KATHMANDU: Finance Minister Dr. Swarnim Wagle on Wednesday held an extensive consultation with former finance ministers to gather suggestions for the upcoming national budget, as the government enters the final stage of preparing the budget for the next fiscal year.

During a high-level discussion in Kathmandu, eight former finance ministers shared recommendations ranging from tax reform, fiscal discipline, private sector confidence, infrastructure prioritization, agricultural subsidies, and public spending cuts to structural economic reforms.

Opening the discussion, Finance Minister Dr. Wagle said the government is preparing a budget aimed at improving the living standards of Nepalis while strengthening governance and economic reform.

“We are in the final stage of budget preparation. We want to move forward by following good practices and experiences of our predecessors,” Wagle said. “We are preparing a budget that stands on the foundation of good governance and aims to improve the broader living standards of citizens.”

He acknowledged that all former finance ministers had led the ministry under different political circumstances but shared the same objective of contributing positively to the country and citizens.

Focus on reforms and avoiding fragmented spending

Former finance secretary and finance minister adviser Rameshwor Khanal urged the government to implement recommendations made by the High-Level Economic Reform Commission and avoid scattering the budget across small and unprepared projects.

Khanal also suggested removing Value Added Tax (VAT) from electricity to reduce costs and support industrial competitiveness.

Former finance minister Shankar Koirala emphasized continuity in earlier reform reports and encouraged opening electricity trading to the private sector.

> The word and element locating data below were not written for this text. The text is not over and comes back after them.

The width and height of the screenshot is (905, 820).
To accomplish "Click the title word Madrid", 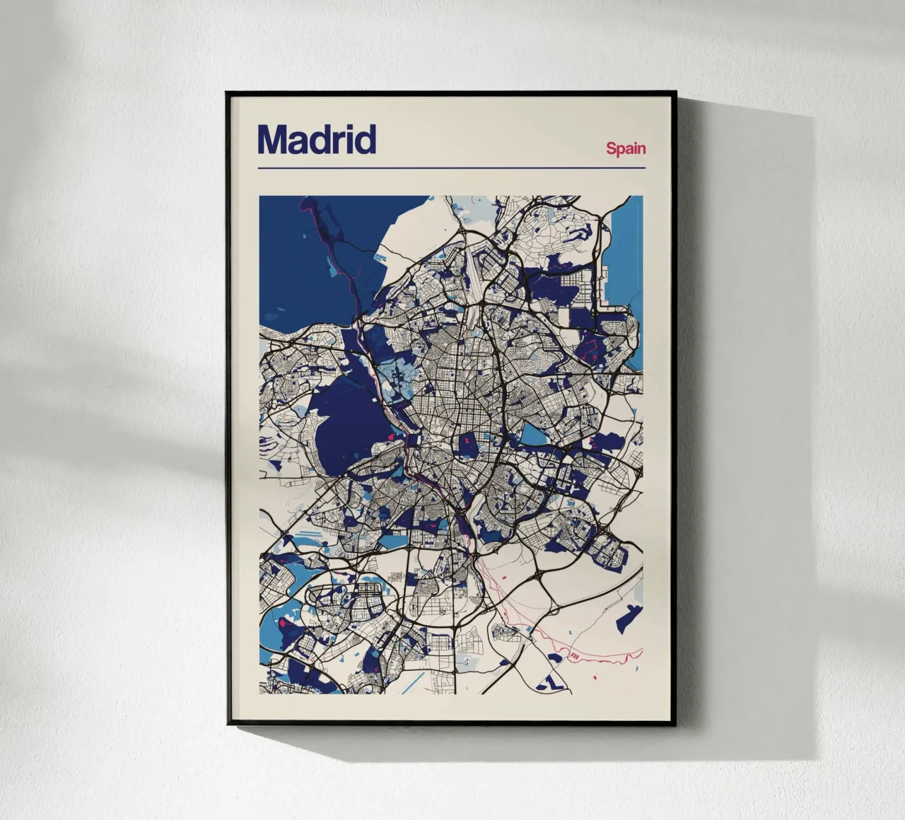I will (x=316, y=140).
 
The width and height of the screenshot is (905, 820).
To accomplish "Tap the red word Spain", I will (x=626, y=148).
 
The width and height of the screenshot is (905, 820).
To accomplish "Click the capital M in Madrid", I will (x=273, y=140).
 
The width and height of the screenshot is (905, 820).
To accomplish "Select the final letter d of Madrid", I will (x=366, y=140).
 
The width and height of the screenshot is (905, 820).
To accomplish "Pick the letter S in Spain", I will (x=611, y=148).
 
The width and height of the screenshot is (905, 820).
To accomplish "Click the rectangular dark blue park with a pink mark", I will (x=467, y=447).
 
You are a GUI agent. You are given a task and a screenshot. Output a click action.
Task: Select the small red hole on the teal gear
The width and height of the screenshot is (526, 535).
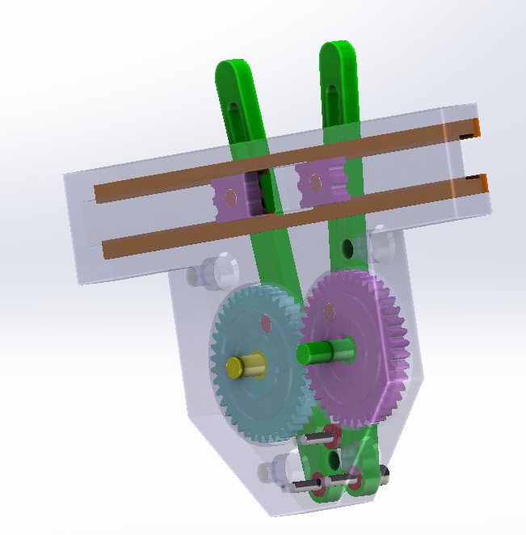pyautogui.click(x=265, y=323)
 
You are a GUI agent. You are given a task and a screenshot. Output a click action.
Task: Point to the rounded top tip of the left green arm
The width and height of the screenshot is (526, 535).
pyautogui.click(x=229, y=69)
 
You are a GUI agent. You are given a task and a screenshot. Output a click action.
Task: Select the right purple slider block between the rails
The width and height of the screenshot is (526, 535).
pyautogui.click(x=320, y=183)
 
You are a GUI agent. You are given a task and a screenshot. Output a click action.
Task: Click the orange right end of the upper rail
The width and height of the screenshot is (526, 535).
pyautogui.click(x=477, y=127)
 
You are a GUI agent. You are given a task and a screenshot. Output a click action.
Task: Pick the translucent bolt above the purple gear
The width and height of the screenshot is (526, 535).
pyautogui.click(x=378, y=243)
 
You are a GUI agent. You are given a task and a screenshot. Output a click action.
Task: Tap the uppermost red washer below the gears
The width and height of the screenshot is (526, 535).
pyautogui.click(x=331, y=436)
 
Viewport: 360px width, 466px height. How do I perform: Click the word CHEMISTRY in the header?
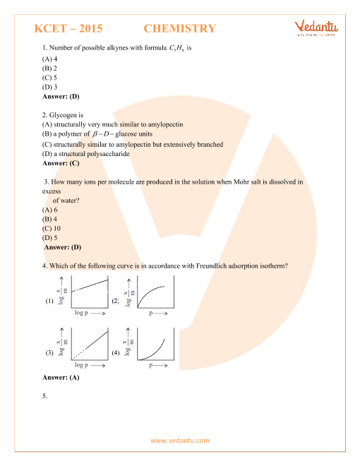point(179,29)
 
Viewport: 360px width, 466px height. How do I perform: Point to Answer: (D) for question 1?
point(61,95)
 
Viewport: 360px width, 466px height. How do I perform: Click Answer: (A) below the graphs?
point(61,378)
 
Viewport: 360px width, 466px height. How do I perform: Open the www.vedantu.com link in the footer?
point(179,441)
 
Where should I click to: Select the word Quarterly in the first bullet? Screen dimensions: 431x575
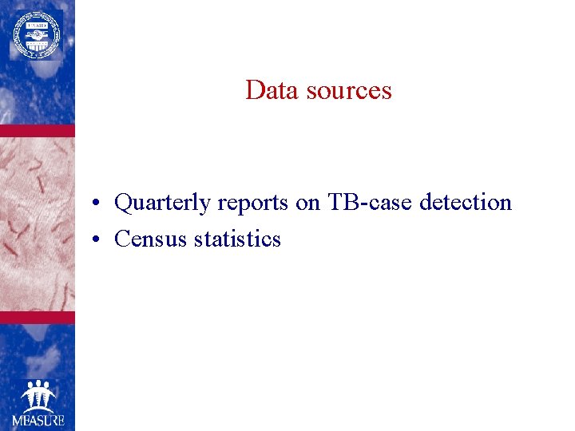point(163,204)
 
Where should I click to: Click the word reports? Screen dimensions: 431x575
point(253,204)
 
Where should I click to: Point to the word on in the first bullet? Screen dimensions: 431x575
point(307,204)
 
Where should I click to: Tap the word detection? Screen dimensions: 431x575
point(466,203)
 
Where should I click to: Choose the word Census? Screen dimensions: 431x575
point(151,239)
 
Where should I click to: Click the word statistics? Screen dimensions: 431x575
point(237,239)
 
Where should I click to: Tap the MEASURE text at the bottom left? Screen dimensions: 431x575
point(38,419)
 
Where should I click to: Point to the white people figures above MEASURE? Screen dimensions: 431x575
point(38,395)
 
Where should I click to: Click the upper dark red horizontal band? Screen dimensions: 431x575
point(38,130)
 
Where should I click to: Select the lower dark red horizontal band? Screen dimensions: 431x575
point(38,317)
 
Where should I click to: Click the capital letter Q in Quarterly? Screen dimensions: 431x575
point(124,204)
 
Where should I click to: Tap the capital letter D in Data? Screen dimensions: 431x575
point(255,90)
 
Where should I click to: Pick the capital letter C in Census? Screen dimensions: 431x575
point(122,239)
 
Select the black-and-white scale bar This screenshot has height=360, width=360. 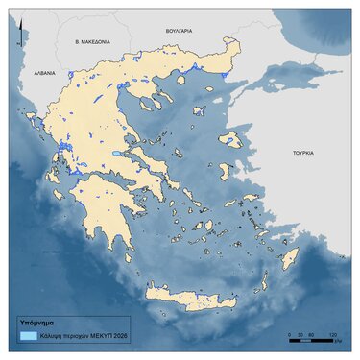pyautogui.click(x=311, y=339)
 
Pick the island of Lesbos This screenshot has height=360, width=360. pyautogui.click(x=231, y=139)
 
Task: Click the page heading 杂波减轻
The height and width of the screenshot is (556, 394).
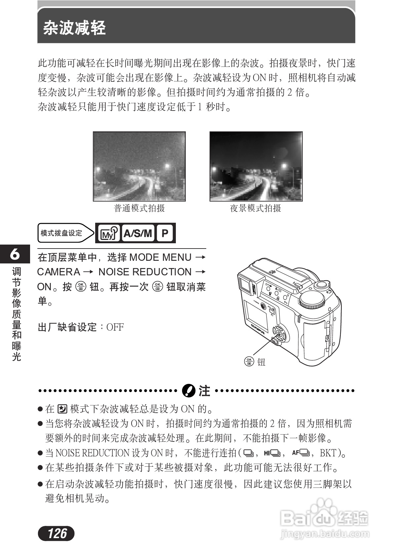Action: point(74,28)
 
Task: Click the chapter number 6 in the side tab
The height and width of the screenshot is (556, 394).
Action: point(15,254)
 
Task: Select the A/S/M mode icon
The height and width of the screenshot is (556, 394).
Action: point(138,234)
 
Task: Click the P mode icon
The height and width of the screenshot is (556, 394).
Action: point(165,234)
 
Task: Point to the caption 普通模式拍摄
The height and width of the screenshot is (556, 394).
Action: point(139,208)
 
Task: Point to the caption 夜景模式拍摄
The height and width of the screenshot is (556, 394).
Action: point(256,208)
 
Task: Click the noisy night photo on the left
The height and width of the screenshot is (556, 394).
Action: point(139,166)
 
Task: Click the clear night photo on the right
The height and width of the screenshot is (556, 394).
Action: point(256,166)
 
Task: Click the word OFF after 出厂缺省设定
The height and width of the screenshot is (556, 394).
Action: point(115,327)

He also called for easing forest-related barriers to infrastructure development, promoting new industries, and advancing Nepal’s hedging policy for foreign investment protection.

Warning against unrealistic revenue targets

Former finance minister Yubaraj Khatiwada cautioned the government against setting overly ambitious revenue goals.

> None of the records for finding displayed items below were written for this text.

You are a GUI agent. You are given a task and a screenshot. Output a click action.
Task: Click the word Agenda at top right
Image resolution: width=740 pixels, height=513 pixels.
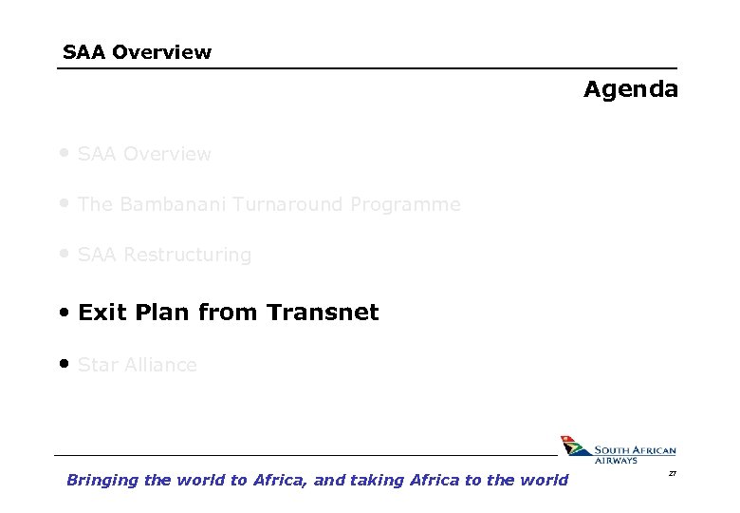[x=631, y=90]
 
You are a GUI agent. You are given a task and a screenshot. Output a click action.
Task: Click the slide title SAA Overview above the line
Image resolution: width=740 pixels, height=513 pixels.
[x=137, y=52]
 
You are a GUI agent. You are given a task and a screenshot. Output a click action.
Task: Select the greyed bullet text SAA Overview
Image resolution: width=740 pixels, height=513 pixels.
[x=144, y=154]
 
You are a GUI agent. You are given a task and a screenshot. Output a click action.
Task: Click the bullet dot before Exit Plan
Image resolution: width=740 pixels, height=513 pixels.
[x=64, y=312]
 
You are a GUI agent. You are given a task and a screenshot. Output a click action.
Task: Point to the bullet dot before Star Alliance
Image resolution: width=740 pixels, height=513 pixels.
[x=64, y=363]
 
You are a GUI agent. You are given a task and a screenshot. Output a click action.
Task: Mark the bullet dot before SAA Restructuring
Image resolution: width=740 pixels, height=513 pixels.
[x=64, y=254]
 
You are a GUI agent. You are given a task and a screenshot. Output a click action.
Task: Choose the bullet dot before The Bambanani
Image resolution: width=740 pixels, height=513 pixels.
[x=64, y=202]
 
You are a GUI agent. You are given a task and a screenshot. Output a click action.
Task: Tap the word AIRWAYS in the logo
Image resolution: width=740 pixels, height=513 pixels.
[x=616, y=461]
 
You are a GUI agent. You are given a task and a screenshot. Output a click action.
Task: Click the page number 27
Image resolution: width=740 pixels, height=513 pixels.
[x=673, y=472]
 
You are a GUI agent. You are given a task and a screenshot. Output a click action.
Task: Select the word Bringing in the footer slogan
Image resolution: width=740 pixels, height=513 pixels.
[x=102, y=480]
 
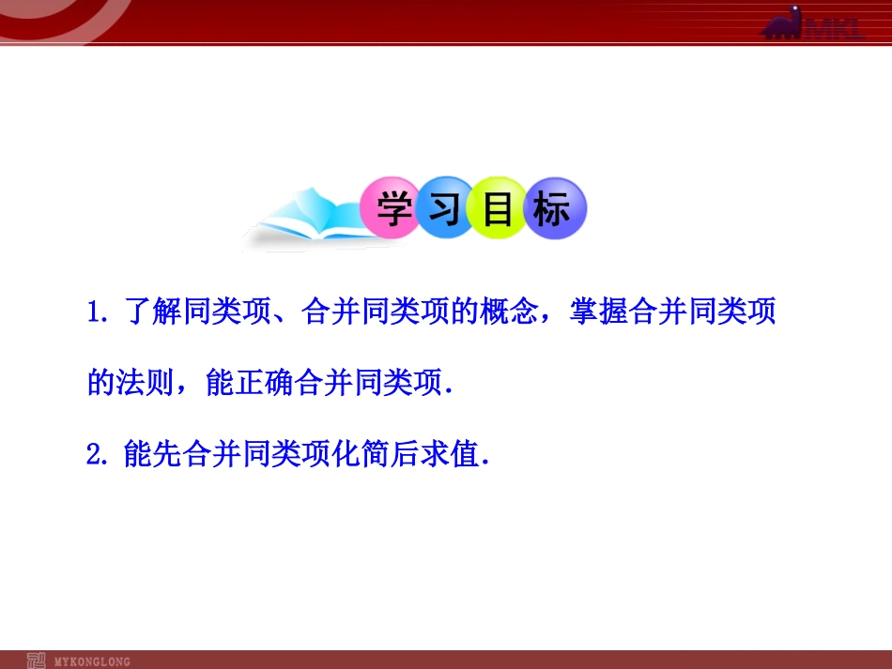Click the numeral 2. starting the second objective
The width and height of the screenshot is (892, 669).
pyautogui.click(x=99, y=456)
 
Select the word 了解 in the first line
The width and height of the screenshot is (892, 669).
pyautogui.click(x=153, y=313)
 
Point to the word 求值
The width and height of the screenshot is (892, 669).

Khatiwada suggested keeping annual revenue growth targets between 10 to 12 percent, warning against unrealistic expectations of 15 percent growth. He also advised limiting the overall budget size to around NPR 2.5 trillion, arguing that actual spending may remain around NPR 1.6–1.7 trillion.

He further recommended maintaining the current lower income tax slab, gradually reducing excise duties, avoiding a dual VAT system, strengthening financial sector reforms, and improving coordination with the Nepal Rastra Bank.

Khatiwada also stressed the need for diplomatic efforts to remove Nepal from the international “grey list” and encouraged policies to rebuild private sector confidence.

Calls for stronger private sector partnership

Former finance minister Prakash Chandra Lohani emphasized closer cooperation between the government and private sector.

Lohani called for policies encouraging small, medium, and large industries, stronger incentives for productivity, agricultural subsidies, and measures to improve transparency in private sector investments.

He also urged the government to seek better access for Nepali agricultural products in the Indian market through economic diplomacy.

Fewer mega projects, better land reform

Former finance minister Surendra Pandey recommended reducing the number of large national pride projects and prioritizing only a few high-impact projects.

He emphasized the urgent need for land-use reform, proposing separate zoning for agricultural, industrial, residential, and commercial land.

Pandey also highlighted tourism potential, recommending plans to attract Indian middle-class tourists and develop Nepal as a destination for hill stations and wedding tourism.

Push for structural reforms and privatization

Former finance minister Prakash Sharan Mahat urged the government to remove unnecessary structures, better target social security benefits, and consider leasing underperforming state-owned industries and government land to the private sector.

Mahat also renewed calls for reforming Nepal Airlines, saying the state may struggle to sustain the national flag carrier without structural changes.

He additionally warned against excessive foreign borrowing and urged reforms in public procurement, especially large contracts exceeding NPR 5 billion.

Tourism, agriculture and industrial revival emphasized

Former finance minister Barshaman Pun said infrastructure investment in the past had produced mixed results and called for stronger investment in tourism infrastructure and agricultural market access.

Pun suggested developing hill stations targeting India’s growing middle class and transforming Nepal into a wedding tourism destination.

Meanwhile, former finance minister Bishnu Prasad Paudel urged the government to act boldly on reform commitments, strengthen resource planning, and move forward on game-changing projects such as the Budhigandaki hydropower project.

Budget as political commitment document

Former finance minister Janardan Sharma described the budget as a political commitment document and urged the government to take bold decisions on cutting government spending, strengthening investment security, supporting mining development, and promoting technical education linked to employment.

Sharma also highlighted the importance of fertilizer production, pharmaceutical industries, and infrastructure development in remote regions, including tunnel connectivity to Karnali.

The discussion comes as expectations rise for Nepal’s upcoming fiscal budget, with businesses, investors, and citizens closely watching for reforms that can revive economic growth, restore confidence, and address slowing private investment.